[Collected data entries]
'''

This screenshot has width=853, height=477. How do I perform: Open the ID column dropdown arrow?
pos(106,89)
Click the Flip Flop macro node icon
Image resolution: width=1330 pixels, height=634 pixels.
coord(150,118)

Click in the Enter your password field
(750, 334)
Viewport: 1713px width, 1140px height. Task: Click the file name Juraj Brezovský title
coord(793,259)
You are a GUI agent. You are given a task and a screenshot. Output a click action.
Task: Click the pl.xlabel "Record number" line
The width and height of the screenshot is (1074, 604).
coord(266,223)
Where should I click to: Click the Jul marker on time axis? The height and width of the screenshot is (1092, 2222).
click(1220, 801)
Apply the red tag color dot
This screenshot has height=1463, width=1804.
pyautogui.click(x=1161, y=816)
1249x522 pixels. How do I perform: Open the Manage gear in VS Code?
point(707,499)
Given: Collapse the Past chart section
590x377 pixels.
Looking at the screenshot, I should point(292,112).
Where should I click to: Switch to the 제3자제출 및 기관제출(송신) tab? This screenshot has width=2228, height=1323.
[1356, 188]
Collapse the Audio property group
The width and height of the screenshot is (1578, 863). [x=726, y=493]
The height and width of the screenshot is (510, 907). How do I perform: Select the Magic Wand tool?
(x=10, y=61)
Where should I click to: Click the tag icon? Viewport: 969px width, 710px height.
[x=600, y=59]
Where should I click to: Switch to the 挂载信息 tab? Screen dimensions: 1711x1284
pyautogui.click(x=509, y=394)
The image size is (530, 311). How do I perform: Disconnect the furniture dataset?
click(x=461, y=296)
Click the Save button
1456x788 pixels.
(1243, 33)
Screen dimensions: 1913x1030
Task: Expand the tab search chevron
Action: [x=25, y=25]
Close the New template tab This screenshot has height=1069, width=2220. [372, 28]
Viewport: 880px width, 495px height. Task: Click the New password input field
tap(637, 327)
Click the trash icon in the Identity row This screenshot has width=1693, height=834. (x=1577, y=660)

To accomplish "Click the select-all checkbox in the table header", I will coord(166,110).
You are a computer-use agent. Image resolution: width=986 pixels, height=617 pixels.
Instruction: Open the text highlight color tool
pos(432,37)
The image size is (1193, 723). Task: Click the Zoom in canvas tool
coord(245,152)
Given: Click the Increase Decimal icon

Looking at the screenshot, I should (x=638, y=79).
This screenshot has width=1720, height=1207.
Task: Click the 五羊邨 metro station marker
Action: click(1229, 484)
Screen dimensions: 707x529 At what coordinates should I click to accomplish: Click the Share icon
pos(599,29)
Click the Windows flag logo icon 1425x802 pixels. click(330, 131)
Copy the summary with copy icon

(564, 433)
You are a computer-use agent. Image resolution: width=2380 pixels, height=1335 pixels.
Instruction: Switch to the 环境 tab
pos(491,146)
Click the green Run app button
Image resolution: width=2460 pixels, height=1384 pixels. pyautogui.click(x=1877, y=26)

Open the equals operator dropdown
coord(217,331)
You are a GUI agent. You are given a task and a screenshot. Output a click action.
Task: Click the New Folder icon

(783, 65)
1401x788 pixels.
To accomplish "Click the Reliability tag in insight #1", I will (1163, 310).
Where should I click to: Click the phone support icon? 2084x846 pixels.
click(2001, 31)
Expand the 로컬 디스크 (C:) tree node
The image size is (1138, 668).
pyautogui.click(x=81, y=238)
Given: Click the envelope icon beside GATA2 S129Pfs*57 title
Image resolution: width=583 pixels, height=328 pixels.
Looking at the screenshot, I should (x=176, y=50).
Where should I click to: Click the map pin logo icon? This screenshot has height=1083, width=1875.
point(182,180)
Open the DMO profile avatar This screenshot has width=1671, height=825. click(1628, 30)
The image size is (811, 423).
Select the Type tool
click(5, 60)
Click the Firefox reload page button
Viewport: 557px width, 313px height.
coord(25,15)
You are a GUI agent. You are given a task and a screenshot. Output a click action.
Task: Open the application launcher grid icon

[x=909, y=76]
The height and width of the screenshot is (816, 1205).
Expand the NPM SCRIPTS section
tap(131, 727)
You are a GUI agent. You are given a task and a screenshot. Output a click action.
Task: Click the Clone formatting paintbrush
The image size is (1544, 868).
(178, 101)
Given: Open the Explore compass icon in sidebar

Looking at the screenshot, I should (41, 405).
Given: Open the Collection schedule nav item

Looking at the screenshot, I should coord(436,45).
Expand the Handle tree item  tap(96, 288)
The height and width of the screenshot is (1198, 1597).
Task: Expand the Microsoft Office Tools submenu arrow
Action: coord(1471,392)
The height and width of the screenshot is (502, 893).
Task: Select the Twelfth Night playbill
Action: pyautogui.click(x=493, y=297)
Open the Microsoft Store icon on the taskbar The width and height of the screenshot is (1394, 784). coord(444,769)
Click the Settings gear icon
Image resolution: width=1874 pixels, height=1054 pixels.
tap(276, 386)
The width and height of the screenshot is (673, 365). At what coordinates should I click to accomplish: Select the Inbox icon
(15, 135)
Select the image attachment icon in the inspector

'''

TRY IT = Make sure every record is repeated exactly.

ANSWER TO THIS EXERCISE =
This screenshot has width=853, height=477. How do I perform: Open the ID column dropdown arrow?
pos(106,89)
Click the Flip Flop macro node icon
Image resolution: width=1330 pixels, height=634 pixels.
coord(150,118)

Click in the Enter your password field
(750, 334)
Viewport: 1713px width, 1140px height. Task: Click the file name Juraj Brezovský title
coord(793,259)
You are a GUI agent. You are given a task and a screenshot. Output a click action.
Task: Click the pl.xlabel "Record number" line
The width and height of the screenshot is (1074, 604).
coord(266,223)
Where should I click to: Click the Jul marker on time axis? The height and width of the screenshot is (1092, 2222).
click(1220, 801)
Apply the red tag color dot
This screenshot has height=1463, width=1804.
pyautogui.click(x=1161, y=816)
1249x522 pixels. How do I perform: Open the Manage gear in VS Code?
point(707,499)
Given: Collapse the Past chart section
590x377 pixels.
Looking at the screenshot, I should point(292,112).
Where should I click to: Switch to the 제3자제출 및 기관제출(송신) tab? This screenshot has width=2228, height=1323.
[1356, 188]
Collapse the Audio property group
The width and height of the screenshot is (1578, 863). [x=726, y=493]
The height and width of the screenshot is (510, 907). How do I perform: Select the Magic Wand tool?
(x=10, y=61)
Where should I click to: Click the tag icon? Viewport: 969px width, 710px height.
[x=600, y=59]
Where should I click to: Switch to the 挂载信息 tab? Screen dimensions: 1711x1284
pyautogui.click(x=509, y=394)
The image size is (530, 311). How do I perform: Disconnect the furniture dataset?
click(x=461, y=296)
Click the Save button
1456x788 pixels.
(1243, 33)
Screen dimensions: 1913x1030
Task: Expand the tab search chevron
Action: [x=25, y=25]
Close the New template tab This screenshot has height=1069, width=2220. [372, 28]
Viewport: 880px width, 495px height. Task: Click the New password input field
tap(637, 327)
Click the trash icon in the Identity row This screenshot has width=1693, height=834. (x=1577, y=660)

To accomplish "Click the select-all checkbox in the table header", I will coord(166,110).
You are a computer-use agent. Image resolution: width=986 pixels, height=617 pixels.
Instruction: Open the text highlight color tool
pos(432,37)
The image size is (1193, 723). Task: Click the Zoom in canvas tool
coord(245,152)
Given: Click the Increase Decimal icon

Looking at the screenshot, I should (x=638, y=79).
This screenshot has width=1720, height=1207.
Task: Click the 五羊邨 metro station marker
Action: click(1229, 484)
Screen dimensions: 707x529 At what coordinates should I click to accomplish: Click the Share icon
pos(599,29)
Click the Windows flag logo icon 1425x802 pixels. click(330, 131)
Copy the summary with copy icon

(564, 433)
You are a computer-use agent. Image resolution: width=2380 pixels, height=1335 pixels.
Instruction: Switch to the 环境 tab
pos(491,146)
Click the green Run app button
Image resolution: width=2460 pixels, height=1384 pixels. pyautogui.click(x=1877, y=26)

Open the equals operator dropdown
coord(217,331)
You are a GUI agent. You are given a task and a screenshot. Output a click action.
Task: Click the New Folder icon

(783, 65)
1401x788 pixels.
To accomplish "Click the Reliability tag in insight #1", I will (1163, 310).
Where should I click to: Click the phone support icon? 2084x846 pixels.
click(2001, 31)
Expand the 로컬 디스크 (C:) tree node
The image size is (1138, 668).
pyautogui.click(x=81, y=238)
Given: Click the envelope icon beside GATA2 S129Pfs*57 title
Image resolution: width=583 pixels, height=328 pixels.
Looking at the screenshot, I should (x=176, y=50).
Where should I click to: Click the map pin logo icon? This screenshot has height=1083, width=1875.
point(182,180)
Open the DMO profile avatar This screenshot has width=1671, height=825. click(1628, 30)
The image size is (811, 423).
Select the Type tool
click(5, 60)
Click the Firefox reload page button
Viewport: 557px width, 313px height.
coord(25,15)
You are a GUI agent. You are given a task and a screenshot. Output a click action.
Task: Open the application launcher grid icon

[x=909, y=76]
The height and width of the screenshot is (816, 1205).
Expand the NPM SCRIPTS section
tap(131, 727)
You are a GUI agent. You are given a task and a screenshot. Output a click action.
Task: Click the Clone formatting paintbrush
The image size is (1544, 868).
(178, 101)
Given: Open the Explore compass icon in sidebar

Looking at the screenshot, I should (41, 405).
Given: Open the Collection schedule nav item

Looking at the screenshot, I should coord(436,45).
Expand the Handle tree item  tap(96, 288)
The height and width of the screenshot is (1198, 1597).
Task: Expand the Microsoft Office Tools submenu arrow
Action: coord(1471,392)
The height and width of the screenshot is (502, 893).
Task: Select the Twelfth Night playbill
Action: pyautogui.click(x=493, y=297)
Open the Microsoft Store icon on the taskbar The width and height of the screenshot is (1394, 784). coord(444,769)
Click the Settings gear icon
Image resolution: width=1874 pixels, height=1054 pixels.
tap(276, 386)
The width and height of the screenshot is (673, 365). At what coordinates should I click to accomplish: Select the Inbox icon
(15, 135)
Select the image attachment icon in the inspector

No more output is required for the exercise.